The Pediatric Heart Network’s (PHN) Single Ventricle Reconstruction Trial (SVR) randomized infants with single right ventricles (RV) undergoing a Norwood procedure to a modified Blalock-Taussig or RV-to-pulmonary artery shunt. This report compares RV parameters in the two groups using 3-dimensional echocardiography (3DE).
Methods and Results
3DE studies were obtained at 10/15 SVR centers. Of the 549 subjects, 314 underwent 3DE studies at one to four time points (pre-Norwood, post-Norwood, pre-stage II, and 14 months) for a total of 757 3DEs. Of these, 565 (75%) were acceptable for analysis. RV volume, mass, mass:volume ratio, ejection fraction (EF), and severity of tricuspid regurgitation did not differ by shunt type. RV volumes and mass did not change after the Norwood, but increased from pre-Norwood to pre-stage II (end-diastolic volume [EDV, ml]/body surface area [BSA]1.3, end-systolic volume [ESV, ml]/BSA1.3 and mass[g]/BSA1.3 mean difference [95% confidence interval] = 25.0 [8.7, 41.3], 19.3 [8.3, 30.4], and 17.9 [7.3, 28.5], then decreased by 14 months (EDV/BSA1.3, ESV/BSA1.3 and mass/BSA1.3 mean difference [95% confidence interval] = −24.4 [−35.0, −13.7], −9.8 [−17.9, −1.7], and −15.3 [−22.0, −8.6]. EF decreased from pre-Norwood to pre-stage II (mean difference [95% confidence interval] = −3.7% [−6.9%, −0.5%]), but did not decrease further by 14 months.

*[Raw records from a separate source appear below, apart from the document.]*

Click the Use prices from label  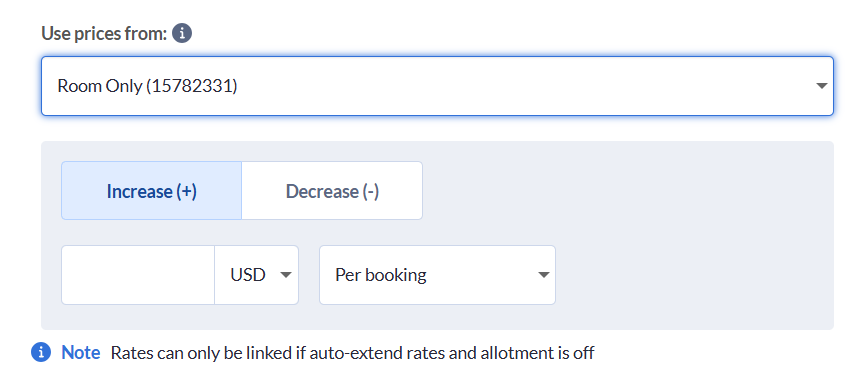[x=104, y=34]
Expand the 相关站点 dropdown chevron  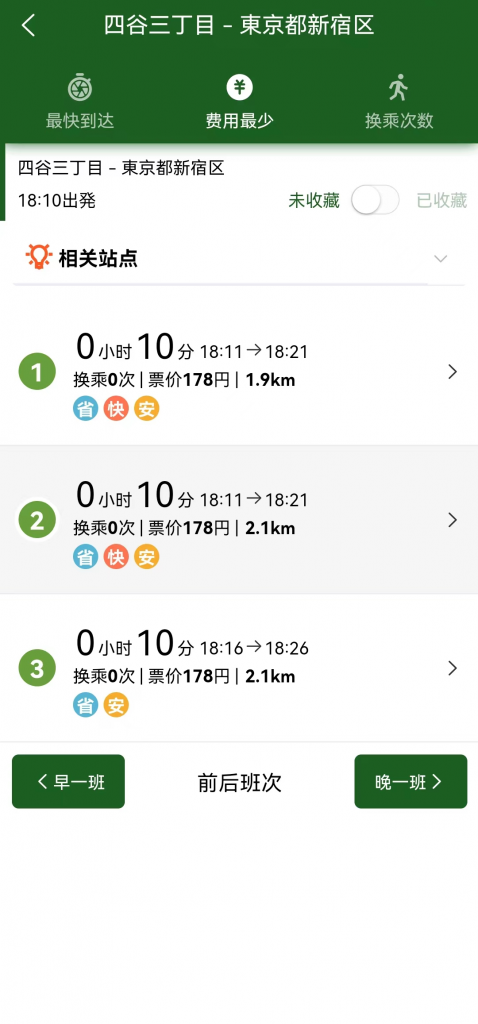[x=441, y=259]
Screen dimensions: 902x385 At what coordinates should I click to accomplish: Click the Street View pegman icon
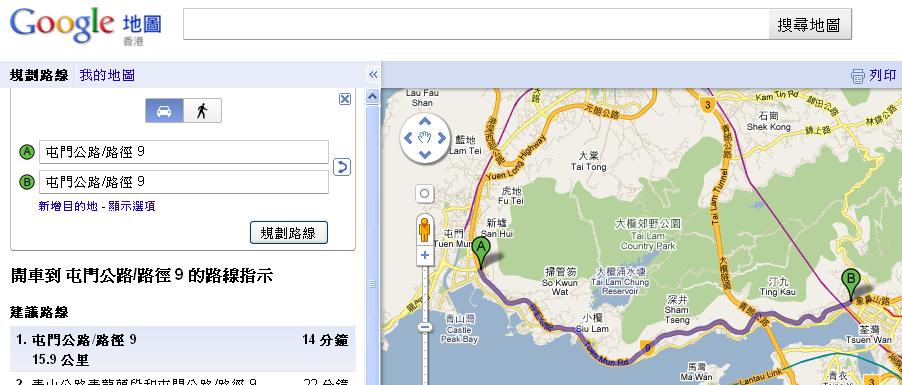coord(425,230)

We found no statistically significant differences between study groups in 3DE measures of RV size and function, or magnitude of tricuspid regurgitation. Volume unloading was seen after stage II, as expected, but EF did not improve. This study provides insights into the remodeling of the operated univentricular RV in infancy.